Rechtliche Beurteilung
Die außerordentliche Revision ist nicht zulässig.
1.1. In der Entscheidung 6 Nc 17/10t die ebenfalls ein Unterlassungs und Widerrrufsbegehren zum Gegenstand hatte, hat der erkennende Senat bereits ausgesprochen, dass Art 5 Nr 3 EuGVVO auch auf Klagen aufgrund einer Ehrenbeleidigung einschließlich der Geltendmachung von Gegendarstellungen bei grenzüberschreitenden Veröffentlichungen anzuwenden ist.
1.2. Auf die Frage, ob der Gerichtsstand des Erfolgsorts für den Fall der Unteilbarkeit von Unterlassungsansprüchen gänzlich zu versagen ist ( Slonina , ÖJZ 2012, 62; G. Wagner in Stein/Jonas , ZPO Art 5 EuGVVO Rz 169; ähnlich Leible in Rauscher , EuZPR/EuIPR Art 5 Brüssel I VO Rz 92; vgl aber zu Persönlichkeitsrechtsverletzungen im Internet EuGH C 509/09 und C 161/10; 4 Ob 82/12f) oder die Unteilbarkeit des Anspruchs auf Urteilsveröffentlichung die grundsätzlich bestehende inländische Zuständigkeit nicht zu beseitigen vermag (so 12 Os 135/07f), ist im vorliegenden Fall nicht einzugehen, weil die Vorinstanzen übereinstimmend die internationale Zuständigkeit österreichischer Gerichte bejaht haben. Ist aber wie im vorliegenden Fall das Berufungsgericht in die Prüfung der Frage einer allfälligen im erstinstanzlichen Verfahren unterlaufenen Nichtigkeit eingegangen und hat eine solche verneint, so ist die Wahrnehmung dieser Nichtigkeit im Verfahren dritter Instanz nicht mehr möglich (RIS Justiz RS0042981, RS0042917, RS0043405).
2.1. Auf Unterlassungsansprüche wegen ehrverletzender und/oder rufschädigender Äußerungen ist nach § 48 Abs 1 IPRG das Recht jenes Staates anzuwenden, in dem das den Schaden verursachende Verhalten gesetzt wurde (6 Ob 321/04f).
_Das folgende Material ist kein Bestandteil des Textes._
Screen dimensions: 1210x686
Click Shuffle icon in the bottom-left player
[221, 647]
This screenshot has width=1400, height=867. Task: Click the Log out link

Allerdings hat der Oberste Gerichtshof bereits ausgesprochen, dass für den Gesetzgeber auch der Ort, an dem eine im Ausland hergestellte Druckschrift, Sendung oder dergleichen im Inland einlangt und dort ihre (rechtswidrige) Wirkung entfaltet, als Begehungsort auch iSd § 13 Abs 2 IPRG anzusehen ist (4 Ob 89/92). Nach der zu einem Anspruch auf Unterlassung und Widerruf ehrrühriger Behauptungen ergangenen Entscheidung 6 Ob 283/01p kann offen bleiben, ob die geltend gemachten Ansprüche § 48 Abs 1 IPRG zu unterstellen sind oder das anwendbare Recht durch analoge Anwendung des § 13 Abs 2 IPRG zu ermitteln ist, weil nach beiden Bestimmungen das Recht jenes Staates maßgeblich ist, in dem das schädigende Verhalten gesetzt worden ist. Die Beurteilung des vorliegenden Sachverhalts nach deutschem Recht durch die Vorinstanzen ist daher nicht zu beanstanden.
2.2. Im Übrigen hätte die unrichtige kollisionsrechtliche Beurteilung nur die Anwendung des bei richtiger kollisionsrechtlicher Beurteilung berufenen Sachrechts, nicht aber wie die beklagte Partei vermeint die Abweisung der Klage zur Folge. Entgegen der Rechtsansicht der beklagten Partei ist die kollisionsrechtliche Einordnung niemals Element des Streitgegenstands iSd §§ 226, 411 ZPO.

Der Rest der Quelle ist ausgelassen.